What to produce
Write each entry out again exactly as it was given.

Data to examine
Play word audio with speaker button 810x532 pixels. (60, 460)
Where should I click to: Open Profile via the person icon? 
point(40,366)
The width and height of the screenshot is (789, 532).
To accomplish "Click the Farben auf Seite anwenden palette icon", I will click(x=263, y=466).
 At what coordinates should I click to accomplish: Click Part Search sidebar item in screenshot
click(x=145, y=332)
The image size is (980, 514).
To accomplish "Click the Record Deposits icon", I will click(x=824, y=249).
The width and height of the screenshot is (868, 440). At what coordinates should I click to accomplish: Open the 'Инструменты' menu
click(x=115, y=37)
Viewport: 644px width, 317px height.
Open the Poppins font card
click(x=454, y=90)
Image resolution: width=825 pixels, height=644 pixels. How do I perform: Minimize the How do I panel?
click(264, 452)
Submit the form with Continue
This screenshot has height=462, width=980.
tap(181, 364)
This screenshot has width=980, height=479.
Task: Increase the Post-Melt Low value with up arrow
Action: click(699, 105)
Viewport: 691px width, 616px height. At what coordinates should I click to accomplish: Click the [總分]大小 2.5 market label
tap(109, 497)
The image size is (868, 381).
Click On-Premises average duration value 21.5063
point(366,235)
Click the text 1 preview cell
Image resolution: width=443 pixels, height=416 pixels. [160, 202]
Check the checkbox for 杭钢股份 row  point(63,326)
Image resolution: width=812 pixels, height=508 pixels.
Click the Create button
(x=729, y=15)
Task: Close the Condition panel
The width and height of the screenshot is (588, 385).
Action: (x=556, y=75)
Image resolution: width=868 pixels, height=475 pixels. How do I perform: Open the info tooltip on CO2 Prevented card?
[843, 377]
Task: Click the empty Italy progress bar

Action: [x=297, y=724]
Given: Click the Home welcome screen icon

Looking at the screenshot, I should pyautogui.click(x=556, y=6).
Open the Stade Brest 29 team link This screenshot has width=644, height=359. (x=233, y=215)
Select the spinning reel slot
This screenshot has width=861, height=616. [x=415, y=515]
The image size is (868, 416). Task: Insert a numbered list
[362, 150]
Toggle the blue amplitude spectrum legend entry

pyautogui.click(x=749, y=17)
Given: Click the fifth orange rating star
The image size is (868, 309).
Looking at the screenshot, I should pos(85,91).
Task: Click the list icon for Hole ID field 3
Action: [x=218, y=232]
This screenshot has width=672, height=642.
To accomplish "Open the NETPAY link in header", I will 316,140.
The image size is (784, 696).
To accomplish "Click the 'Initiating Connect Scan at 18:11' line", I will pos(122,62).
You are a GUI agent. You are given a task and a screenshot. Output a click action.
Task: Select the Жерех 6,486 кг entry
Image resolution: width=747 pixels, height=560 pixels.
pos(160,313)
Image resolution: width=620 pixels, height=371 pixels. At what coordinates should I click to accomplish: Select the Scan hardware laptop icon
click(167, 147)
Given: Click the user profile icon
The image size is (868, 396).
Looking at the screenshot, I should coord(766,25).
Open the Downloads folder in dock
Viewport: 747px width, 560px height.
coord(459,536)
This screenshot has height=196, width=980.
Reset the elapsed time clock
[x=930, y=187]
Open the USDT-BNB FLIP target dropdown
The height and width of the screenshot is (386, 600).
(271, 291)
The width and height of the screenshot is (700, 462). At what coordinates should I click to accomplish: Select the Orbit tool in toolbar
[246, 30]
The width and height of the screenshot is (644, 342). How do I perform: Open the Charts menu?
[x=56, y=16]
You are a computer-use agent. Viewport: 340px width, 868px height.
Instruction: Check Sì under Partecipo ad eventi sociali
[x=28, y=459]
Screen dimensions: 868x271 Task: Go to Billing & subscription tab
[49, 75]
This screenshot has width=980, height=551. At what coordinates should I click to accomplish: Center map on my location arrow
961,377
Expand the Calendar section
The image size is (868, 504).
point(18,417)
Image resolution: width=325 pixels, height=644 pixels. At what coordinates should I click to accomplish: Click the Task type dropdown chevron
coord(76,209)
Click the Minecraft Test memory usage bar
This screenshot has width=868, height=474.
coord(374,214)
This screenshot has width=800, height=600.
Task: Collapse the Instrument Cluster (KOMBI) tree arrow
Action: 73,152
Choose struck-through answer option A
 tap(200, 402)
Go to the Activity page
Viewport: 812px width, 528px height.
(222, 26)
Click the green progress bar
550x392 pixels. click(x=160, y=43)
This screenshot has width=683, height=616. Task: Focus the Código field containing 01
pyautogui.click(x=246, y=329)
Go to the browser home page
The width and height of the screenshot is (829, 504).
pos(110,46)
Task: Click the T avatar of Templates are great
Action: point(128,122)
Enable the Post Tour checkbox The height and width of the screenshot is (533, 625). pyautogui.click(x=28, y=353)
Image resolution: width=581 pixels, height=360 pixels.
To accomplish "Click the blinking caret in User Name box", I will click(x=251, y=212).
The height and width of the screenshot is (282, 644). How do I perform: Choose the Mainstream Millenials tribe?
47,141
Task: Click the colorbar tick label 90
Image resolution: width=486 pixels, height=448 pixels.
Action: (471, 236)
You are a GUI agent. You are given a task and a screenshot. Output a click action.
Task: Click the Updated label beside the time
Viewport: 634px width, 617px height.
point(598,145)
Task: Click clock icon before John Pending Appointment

Result for this task
Play word audio with speaker button 810x532 pixels. (60, 460)
Where should I click to: Open Profile via the person icon? 
point(40,366)
The width and height of the screenshot is (789, 532).
To accomplish "Click the Farben auf Seite anwenden palette icon", I will click(x=263, y=466).
 At what coordinates should I click to accomplish: Click Part Search sidebar item in screenshot
click(x=145, y=332)
The image size is (980, 514).
To accomplish "Click the Record Deposits icon", I will click(x=824, y=249).
The width and height of the screenshot is (868, 440). At what coordinates should I click to accomplish: Open the 'Инструменты' menu
click(x=115, y=37)
Viewport: 644px width, 317px height.
Open the Poppins font card
click(x=454, y=90)
Image resolution: width=825 pixels, height=644 pixels. How do I perform: Minimize the How do I panel?
click(264, 452)
Submit the form with Continue
This screenshot has height=462, width=980.
tap(181, 364)
This screenshot has width=980, height=479.
Task: Increase the Post-Melt Low value with up arrow
Action: click(699, 105)
Viewport: 691px width, 616px height. At what coordinates should I click to accomplish: Click the [總分]大小 2.5 market label
tap(109, 497)
The image size is (868, 381).
Click On-Premises average duration value 21.5063
point(366,235)
Click the text 1 preview cell
Image resolution: width=443 pixels, height=416 pixels. [160, 202]
Check the checkbox for 杭钢股份 row  point(63,326)
Image resolution: width=812 pixels, height=508 pixels.
Click the Create button
(x=729, y=15)
Task: Close the Condition panel
The width and height of the screenshot is (588, 385).
Action: (x=556, y=75)
Image resolution: width=868 pixels, height=475 pixels. How do I perform: Open the info tooltip on CO2 Prevented card?
[843, 377]
Task: Click the empty Italy progress bar

Action: [x=297, y=724]
Given: Click the Home welcome screen icon

Looking at the screenshot, I should pyautogui.click(x=556, y=6).
Open the Stade Brest 29 team link This screenshot has width=644, height=359. (x=233, y=215)
Select the spinning reel slot
This screenshot has width=861, height=616. [x=415, y=515]
The image size is (868, 416). Task: Insert a numbered list
[362, 150]
Toggle the blue amplitude spectrum legend entry

pyautogui.click(x=749, y=17)
Given: Click the fifth orange rating star
The image size is (868, 309).
Looking at the screenshot, I should pos(85,91).
Task: Click the list icon for Hole ID field 3
Action: [x=218, y=232]
This screenshot has width=672, height=642.
To accomplish "Open the NETPAY link in header", I will 316,140.
The image size is (784, 696).
To accomplish "Click the 'Initiating Connect Scan at 18:11' line", I will pos(122,62).
You are a GUI agent. You are given a task and a screenshot. Output a click action.
Task: Select the Жерех 6,486 кг entry
Image resolution: width=747 pixels, height=560 pixels.
pos(160,313)
Image resolution: width=620 pixels, height=371 pixels. At what coordinates should I click to accomplish: Select the Scan hardware laptop icon
click(167, 147)
Given: Click the user profile icon
The image size is (868, 396).
Looking at the screenshot, I should coord(766,25).
Open the Downloads folder in dock
Viewport: 747px width, 560px height.
coord(459,536)
This screenshot has height=196, width=980.
Reset the elapsed time clock
[x=930, y=187]
Open the USDT-BNB FLIP target dropdown
The height and width of the screenshot is (386, 600).
(271, 291)
The width and height of the screenshot is (700, 462). At what coordinates should I click to accomplish: Select the Orbit tool in toolbar
[246, 30]
The width and height of the screenshot is (644, 342). How do I perform: Open the Charts menu?
[x=56, y=16]
You are a computer-use agent. Viewport: 340px width, 868px height.
Instruction: Check Sì under Partecipo ad eventi sociali
[x=28, y=459]
Screen dimensions: 868x271 Task: Go to Billing & subscription tab
[49, 75]
This screenshot has width=980, height=551. At what coordinates should I click to accomplish: Center map on my location arrow
961,377
Expand the Calendar section
The image size is (868, 504).
point(18,417)
Image resolution: width=325 pixels, height=644 pixels. At what coordinates should I click to accomplish: Click the Task type dropdown chevron
coord(76,209)
Click the Minecraft Test memory usage bar
This screenshot has width=868, height=474.
coord(374,214)
This screenshot has width=800, height=600.
Task: Collapse the Instrument Cluster (KOMBI) tree arrow
Action: 73,152
Choose struck-through answer option A
 tap(200, 402)
Go to the Activity page
Viewport: 812px width, 528px height.
(222, 26)
Click the green progress bar
550x392 pixels. click(x=160, y=43)
This screenshot has width=683, height=616. Task: Focus the Código field containing 01
pyautogui.click(x=246, y=329)
Go to the browser home page
The width and height of the screenshot is (829, 504).
pos(110,46)
Task: Click the T avatar of Templates are great
Action: point(128,122)
Enable the Post Tour checkbox The height and width of the screenshot is (533, 625). pyautogui.click(x=28, y=353)
Image resolution: width=581 pixels, height=360 pixels.
To accomplish "Click the blinking caret in User Name box", I will click(x=251, y=212).
The height and width of the screenshot is (282, 644). How do I perform: Choose the Mainstream Millenials tribe?
47,141
Task: Click the colorbar tick label 90
Image resolution: width=486 pixels, height=448 pixels.
Action: (471, 236)
You are a GUI agent. You are given a task and a screenshot. Output a click action.
Task: Click the Updated label beside the time
Viewport: 634px width, 617px height.
point(598,145)
Task: Click clock icon before John Pending Appointment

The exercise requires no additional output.